Benim için kitaptaki ikinci ilginç kısım ise aynı Kant’ın aynı kitapta şöyle bir kısım da yazmış olmasıydı:

"Şimdi anlağın [Verstand] tüm ülkesinin yalnızca içinden geçerek her bölümünü dikkatle gözden geçirmiş olmakla kalmayıp, ayrıca onu enine boyuna ölçmüş ve ondaki her şeyin yerini de belirlemiş oluyoruz. Ama bu ülke bir adadır ve doğanın kendisi tarafından değişmez sınırlarla kuşatılıdır. Gerçeklik [Hakikat /Wahrheit] ülkesidir (tılsımlı bir ad), ve yanılsamanın asıl yuvası olan geniş ve fırtınalı bir okyanus tarafından kuşatılmıştır ki, orada sis bulutlan ve çabucak eriyip yiten buzdağları yeni topraklar üzerine yalancı öykülerle keşif yolculuğuna çıkmış hayalperest denizciyi boş umutlara düşürür ve onu hiçbir zaman bırakamayacağı ama hiçbir zaman da sonuna dek götüremeyeceği serüvenlere sürükler. Ama onu bütün genişliğinde araştırabilmek ve orada umudedilecek bir şeyler olup olmadığından emin olabilmek için bu denize açılmayı göze almadan önce, ilkin ayrılmak üzere olduğumuz ülkenin haritasına bir göz atmak ve onun kendi içinde kapsadıkları ile yetinip yetinemeyeceğimizi, ya da zorunlu olarak yetinmemiz gerekip gerekmediğini soruşturmak yararlı olacaktır—çünkü sonuçta üzerinde yerleşebileceğimiz hiçbir toprak olmayabilir; ikinci olarak, giderek hangi hakla bu ülkenin iyeliğini ele geçirerek kendimizi tüm düşmanca istemlere karşı güvenlik içinde tutabiliriz? Bu sorulara daha şimdiden Analitiğin gidişi içinde yeterli bir yanıt vermiş olmamıza karşın, sunduğu çözümlerin özetle üstünden geçmek gene de bunların tüm kıpılarını tek bir noktada birleştirerek edindiğimiz kanıyı güçlendirmede yararlı olabilir.”
(Arı Usun Eleştirisi, Çev. Aziz Yıldırım, 3. Baskı, İstanbul: İdea Yayınevi, 2010, s. 290)
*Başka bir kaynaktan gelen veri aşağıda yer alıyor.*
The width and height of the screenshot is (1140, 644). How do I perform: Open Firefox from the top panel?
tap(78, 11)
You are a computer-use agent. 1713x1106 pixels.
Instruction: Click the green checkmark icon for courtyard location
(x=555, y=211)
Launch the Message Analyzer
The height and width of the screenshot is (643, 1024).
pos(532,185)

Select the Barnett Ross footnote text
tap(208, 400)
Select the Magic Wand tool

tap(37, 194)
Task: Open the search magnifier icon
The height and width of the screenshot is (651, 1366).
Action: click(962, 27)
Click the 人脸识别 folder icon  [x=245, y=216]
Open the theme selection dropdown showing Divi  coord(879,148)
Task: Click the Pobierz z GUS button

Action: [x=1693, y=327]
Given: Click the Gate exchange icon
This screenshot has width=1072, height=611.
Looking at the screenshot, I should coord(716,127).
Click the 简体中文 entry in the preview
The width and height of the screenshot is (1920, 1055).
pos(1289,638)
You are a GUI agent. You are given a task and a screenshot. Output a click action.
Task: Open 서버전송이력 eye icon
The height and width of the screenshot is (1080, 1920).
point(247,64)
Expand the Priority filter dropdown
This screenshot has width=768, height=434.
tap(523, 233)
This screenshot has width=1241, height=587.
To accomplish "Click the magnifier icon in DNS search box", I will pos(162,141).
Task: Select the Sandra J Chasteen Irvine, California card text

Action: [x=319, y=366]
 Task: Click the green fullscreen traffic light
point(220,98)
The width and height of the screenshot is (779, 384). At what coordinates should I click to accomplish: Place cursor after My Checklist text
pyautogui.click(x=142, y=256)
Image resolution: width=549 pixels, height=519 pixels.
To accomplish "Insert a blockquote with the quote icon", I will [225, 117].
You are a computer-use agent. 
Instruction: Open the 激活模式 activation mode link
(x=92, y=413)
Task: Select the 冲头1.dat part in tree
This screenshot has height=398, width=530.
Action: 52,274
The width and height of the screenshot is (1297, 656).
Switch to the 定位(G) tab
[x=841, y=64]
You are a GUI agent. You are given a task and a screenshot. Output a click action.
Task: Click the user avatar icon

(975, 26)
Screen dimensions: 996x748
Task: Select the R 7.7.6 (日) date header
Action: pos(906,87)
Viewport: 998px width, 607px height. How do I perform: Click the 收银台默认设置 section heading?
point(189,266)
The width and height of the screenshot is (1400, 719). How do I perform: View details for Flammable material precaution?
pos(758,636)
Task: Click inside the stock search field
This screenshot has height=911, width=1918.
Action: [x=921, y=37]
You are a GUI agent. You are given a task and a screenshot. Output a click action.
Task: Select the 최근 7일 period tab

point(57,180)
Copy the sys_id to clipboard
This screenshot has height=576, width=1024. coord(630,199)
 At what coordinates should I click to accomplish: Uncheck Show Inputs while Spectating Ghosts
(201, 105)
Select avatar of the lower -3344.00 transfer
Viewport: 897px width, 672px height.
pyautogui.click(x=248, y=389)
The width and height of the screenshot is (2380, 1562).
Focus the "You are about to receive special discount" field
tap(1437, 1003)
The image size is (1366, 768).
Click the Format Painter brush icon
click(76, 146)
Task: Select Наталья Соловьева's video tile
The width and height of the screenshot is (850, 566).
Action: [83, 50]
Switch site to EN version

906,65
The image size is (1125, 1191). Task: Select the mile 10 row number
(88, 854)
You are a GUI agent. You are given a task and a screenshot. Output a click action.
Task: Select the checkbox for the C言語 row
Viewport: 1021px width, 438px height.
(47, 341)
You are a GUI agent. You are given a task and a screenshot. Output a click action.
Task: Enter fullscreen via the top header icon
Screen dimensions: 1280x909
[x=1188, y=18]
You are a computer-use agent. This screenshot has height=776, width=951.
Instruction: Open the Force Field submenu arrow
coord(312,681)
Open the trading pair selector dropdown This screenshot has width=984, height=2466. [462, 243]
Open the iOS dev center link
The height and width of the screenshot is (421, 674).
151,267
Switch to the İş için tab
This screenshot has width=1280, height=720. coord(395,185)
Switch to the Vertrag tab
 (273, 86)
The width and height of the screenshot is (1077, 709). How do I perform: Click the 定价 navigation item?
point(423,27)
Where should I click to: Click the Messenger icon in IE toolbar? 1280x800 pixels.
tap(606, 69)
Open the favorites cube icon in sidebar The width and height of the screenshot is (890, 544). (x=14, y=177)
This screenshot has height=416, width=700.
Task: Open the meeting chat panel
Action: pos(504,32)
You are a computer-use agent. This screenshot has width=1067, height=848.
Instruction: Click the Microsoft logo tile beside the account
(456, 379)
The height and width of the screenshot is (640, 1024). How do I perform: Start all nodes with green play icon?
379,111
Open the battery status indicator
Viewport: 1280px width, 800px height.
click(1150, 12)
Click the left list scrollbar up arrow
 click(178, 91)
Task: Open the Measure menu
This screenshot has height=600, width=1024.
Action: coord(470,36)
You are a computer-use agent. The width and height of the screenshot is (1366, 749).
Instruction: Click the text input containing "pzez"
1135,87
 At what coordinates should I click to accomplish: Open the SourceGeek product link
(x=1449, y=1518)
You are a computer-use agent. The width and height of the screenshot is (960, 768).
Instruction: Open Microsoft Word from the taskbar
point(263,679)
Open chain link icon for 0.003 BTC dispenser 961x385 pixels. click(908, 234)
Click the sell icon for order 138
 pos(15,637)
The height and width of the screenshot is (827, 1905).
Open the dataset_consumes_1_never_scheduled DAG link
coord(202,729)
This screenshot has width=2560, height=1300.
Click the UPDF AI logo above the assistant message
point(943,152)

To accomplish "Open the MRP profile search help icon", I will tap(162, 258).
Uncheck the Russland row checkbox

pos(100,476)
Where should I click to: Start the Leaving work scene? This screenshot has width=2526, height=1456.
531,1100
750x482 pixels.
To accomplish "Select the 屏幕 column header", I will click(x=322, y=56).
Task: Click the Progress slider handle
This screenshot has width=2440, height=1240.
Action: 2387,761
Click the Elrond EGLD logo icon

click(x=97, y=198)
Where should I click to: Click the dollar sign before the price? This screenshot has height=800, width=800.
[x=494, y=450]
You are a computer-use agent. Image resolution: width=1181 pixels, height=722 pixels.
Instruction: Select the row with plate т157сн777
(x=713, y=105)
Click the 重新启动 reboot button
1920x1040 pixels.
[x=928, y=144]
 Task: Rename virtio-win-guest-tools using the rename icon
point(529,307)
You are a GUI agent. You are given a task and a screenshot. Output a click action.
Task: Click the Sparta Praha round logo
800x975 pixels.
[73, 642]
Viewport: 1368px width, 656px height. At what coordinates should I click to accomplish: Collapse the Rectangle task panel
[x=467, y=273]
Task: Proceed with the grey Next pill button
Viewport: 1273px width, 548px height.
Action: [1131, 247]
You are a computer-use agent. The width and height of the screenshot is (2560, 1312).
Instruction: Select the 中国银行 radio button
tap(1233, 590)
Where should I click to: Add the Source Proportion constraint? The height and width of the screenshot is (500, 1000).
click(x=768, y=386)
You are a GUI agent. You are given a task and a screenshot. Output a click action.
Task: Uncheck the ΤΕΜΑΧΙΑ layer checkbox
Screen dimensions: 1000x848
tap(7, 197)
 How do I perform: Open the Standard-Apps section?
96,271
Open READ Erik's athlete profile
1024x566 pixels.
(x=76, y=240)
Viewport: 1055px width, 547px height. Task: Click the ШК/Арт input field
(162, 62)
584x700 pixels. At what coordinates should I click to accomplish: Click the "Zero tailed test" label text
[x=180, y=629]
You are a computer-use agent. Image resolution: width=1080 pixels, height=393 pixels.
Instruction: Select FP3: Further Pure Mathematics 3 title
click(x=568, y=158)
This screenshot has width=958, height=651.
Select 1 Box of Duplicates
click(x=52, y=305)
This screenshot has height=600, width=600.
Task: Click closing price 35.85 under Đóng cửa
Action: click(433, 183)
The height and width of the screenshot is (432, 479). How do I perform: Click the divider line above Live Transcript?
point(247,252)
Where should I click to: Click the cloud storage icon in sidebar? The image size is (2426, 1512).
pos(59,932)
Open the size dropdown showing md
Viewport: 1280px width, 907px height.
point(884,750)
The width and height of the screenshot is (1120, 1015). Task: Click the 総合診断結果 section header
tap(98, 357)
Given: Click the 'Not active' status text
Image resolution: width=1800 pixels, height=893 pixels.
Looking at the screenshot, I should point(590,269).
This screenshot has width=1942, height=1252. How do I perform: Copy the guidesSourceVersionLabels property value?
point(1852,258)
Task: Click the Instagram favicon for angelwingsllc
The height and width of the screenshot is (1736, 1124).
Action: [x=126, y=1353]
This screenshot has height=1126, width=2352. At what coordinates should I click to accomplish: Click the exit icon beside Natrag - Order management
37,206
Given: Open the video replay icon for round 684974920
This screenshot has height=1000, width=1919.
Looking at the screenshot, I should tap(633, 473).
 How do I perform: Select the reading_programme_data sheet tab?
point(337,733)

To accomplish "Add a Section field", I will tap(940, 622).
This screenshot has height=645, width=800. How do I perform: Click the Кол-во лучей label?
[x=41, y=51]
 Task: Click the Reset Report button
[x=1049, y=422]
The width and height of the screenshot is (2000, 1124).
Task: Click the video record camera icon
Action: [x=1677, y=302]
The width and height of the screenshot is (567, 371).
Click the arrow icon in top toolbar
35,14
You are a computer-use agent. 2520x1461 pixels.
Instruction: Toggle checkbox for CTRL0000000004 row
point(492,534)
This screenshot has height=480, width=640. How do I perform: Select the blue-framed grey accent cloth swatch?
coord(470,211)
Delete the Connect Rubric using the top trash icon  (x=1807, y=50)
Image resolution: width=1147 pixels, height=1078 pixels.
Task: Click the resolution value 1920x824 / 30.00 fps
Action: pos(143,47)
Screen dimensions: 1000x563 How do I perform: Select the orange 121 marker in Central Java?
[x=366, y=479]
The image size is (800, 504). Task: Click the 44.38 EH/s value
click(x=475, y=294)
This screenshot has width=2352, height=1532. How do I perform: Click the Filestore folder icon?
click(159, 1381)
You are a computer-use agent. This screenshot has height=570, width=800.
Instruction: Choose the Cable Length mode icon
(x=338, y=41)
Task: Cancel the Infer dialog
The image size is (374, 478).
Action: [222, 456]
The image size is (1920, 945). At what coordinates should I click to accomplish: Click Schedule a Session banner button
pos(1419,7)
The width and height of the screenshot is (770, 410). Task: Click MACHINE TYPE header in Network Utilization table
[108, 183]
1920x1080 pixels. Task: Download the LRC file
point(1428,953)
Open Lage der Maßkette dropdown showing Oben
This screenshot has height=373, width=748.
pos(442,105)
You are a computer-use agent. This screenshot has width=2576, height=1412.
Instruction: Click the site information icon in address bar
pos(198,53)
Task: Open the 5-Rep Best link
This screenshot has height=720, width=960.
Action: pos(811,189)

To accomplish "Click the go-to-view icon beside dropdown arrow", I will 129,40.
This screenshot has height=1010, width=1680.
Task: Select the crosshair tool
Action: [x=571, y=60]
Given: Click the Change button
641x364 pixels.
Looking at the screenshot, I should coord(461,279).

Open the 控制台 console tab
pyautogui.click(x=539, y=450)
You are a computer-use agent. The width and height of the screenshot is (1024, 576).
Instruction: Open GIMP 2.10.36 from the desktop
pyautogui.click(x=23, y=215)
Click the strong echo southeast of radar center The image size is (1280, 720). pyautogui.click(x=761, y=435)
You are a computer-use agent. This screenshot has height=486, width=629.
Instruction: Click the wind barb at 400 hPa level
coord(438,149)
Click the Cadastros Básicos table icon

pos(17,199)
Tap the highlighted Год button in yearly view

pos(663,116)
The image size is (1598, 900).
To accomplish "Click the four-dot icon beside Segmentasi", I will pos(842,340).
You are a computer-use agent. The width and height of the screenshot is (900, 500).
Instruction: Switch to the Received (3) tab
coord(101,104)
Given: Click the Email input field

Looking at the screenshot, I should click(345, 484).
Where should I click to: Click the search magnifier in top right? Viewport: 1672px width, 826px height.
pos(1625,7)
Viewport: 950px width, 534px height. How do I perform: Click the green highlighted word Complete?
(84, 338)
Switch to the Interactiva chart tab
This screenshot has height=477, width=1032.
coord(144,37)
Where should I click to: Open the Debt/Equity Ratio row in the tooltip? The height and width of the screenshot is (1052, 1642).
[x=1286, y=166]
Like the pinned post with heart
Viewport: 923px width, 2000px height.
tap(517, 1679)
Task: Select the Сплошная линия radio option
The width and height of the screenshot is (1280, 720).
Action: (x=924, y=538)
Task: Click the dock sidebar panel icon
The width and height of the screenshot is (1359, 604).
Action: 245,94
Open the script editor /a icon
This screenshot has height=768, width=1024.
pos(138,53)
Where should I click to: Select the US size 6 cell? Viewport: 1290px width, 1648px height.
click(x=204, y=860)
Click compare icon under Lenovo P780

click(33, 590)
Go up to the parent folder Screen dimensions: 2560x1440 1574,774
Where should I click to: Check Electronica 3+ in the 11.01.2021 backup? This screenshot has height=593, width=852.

Felsefi bağlamının dışında da kitabın en şiirsel ve güçlü yerlerinden biri bana kalırsa. Zaten büyük düşünürlerin şiirle dip-bağı benim için ayrıca ilgi çekici.

Son tesadüf de dün akşam aynı pasajın Heidegger’in verdiği Kant derslerinin birinde karşıma çıkması. Eski bir tanıdığı görmek gibi.

Kitaplarla arası iyi olanlar için her zaman sadece o kitapları okuyanların görüp sezebileceği, kitaplar-arası başka ilintililik ağı vardır ve açık, yarı-açık ya da kapalı bu tür göndermelerle karşılaşmak insana her zaman iyi gelir.